La trilogie du grisbi, de Simonin, il est de bon ton de la ranger parmi les monuments du polar français. Argot réjouissant, personnages hauts en couleur, Simonin était inimitable. Forcément, on a voulu l'adapter. Le premier tome, c'est Touchez pas au grisbi, adapté par Jacques Becker. Le troisième tome, Grisbi or not grisbi, c'est Les tontons flingueurs, qu'on ne présente plus, dont les dialogues sont un cri de ralliement des dîners en famille. Combien de fois avez-vous répété : Y en a? Ou bien, en écoutant un discours politique : Les cons, ça ose tout, c'est même à ça qu'on les reconnaît? Le deuxième tome, qui nous occupe ici, c'est donc Le cave se rebiffe.

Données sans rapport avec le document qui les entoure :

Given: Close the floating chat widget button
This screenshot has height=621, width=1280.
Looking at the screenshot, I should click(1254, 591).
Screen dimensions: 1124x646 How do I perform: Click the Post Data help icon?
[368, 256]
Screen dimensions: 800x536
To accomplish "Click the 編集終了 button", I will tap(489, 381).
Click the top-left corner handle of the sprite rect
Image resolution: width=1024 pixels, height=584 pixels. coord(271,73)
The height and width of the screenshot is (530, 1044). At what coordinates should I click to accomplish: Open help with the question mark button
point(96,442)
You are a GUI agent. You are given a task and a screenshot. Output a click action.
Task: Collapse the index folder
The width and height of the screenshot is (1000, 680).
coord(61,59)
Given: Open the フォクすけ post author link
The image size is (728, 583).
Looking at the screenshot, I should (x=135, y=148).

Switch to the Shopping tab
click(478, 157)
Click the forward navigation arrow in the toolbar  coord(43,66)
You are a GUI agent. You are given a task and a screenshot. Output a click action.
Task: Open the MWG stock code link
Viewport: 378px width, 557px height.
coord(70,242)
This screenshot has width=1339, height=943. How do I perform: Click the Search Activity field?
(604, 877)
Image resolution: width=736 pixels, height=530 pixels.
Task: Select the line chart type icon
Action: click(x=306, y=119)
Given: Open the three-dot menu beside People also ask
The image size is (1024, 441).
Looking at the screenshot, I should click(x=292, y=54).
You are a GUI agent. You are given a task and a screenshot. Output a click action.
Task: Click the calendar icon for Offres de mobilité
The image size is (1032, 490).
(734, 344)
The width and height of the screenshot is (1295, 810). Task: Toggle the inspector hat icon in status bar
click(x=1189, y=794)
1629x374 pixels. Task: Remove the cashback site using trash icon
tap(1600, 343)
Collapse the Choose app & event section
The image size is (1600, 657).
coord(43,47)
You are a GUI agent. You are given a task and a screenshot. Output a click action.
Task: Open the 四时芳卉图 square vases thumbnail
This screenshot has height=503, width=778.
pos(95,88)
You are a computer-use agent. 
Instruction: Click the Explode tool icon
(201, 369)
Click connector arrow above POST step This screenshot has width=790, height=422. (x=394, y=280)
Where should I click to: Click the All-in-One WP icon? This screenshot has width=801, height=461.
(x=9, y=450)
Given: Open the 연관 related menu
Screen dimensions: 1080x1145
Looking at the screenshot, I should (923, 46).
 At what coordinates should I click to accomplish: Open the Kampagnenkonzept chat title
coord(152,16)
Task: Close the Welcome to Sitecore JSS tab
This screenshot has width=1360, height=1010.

Du roman de Simonin, pas grand chose ne sera gardé : la trame principale, si l'on n'y regarde pas de trop près, est bien là, mais quand même, c'est léger. Quant aux personnages, il manque même l'inénarrable Max le menteur, pourtant narrateur et personnage principal de l'histoire. A la rigueur on peut identifier Bernard Blier avec "le gros", en tant qu'ancien tenancier de maison close, ça pourrait coller. Et puis bien sûr il y a Jean Gabin alias "le dabe", qui lui est bien dans le roman.
Le cave se rebiffe est avant tout une comédie, ce qui d'ailleurs ne jure pas avec le roman de Simonin. On sent tout le plaisir qu'ont les acteurs de jouer, avec en tête un Gabin en grande forme, qui cabotinerait presque. Et si on peut regretter le manque de suspens, car l'intrigue glisse sur des rails jusqu'au dénouement parfaitement attendu, l'essentiel est bien sûr dans ces grands dialogues aux phrases réjouissantes signées, comme de juste, Audiard. Et là, c'est un festival. Comme souvent dans ce genre de cinéma français, Le cave se rebiffe est un film qui s'écoute plus qu'il ne se regarde, un film où la vacuité même des dialogues est leur plus grande force car, libérés du souci de l'intrigue, libérés du souci de la crédibilité, ils peuvent s'étaler et prendre toute la place, et pour finir on ne se souviendra, le temps passant, que de quelques "punchlines". Un film de Michel Audiard plus que de Gilles Grangier donc. Mais ces "punchlines" en question, on en gardera un souvenir attendri, et on aura l'impression qu'elles valent un film.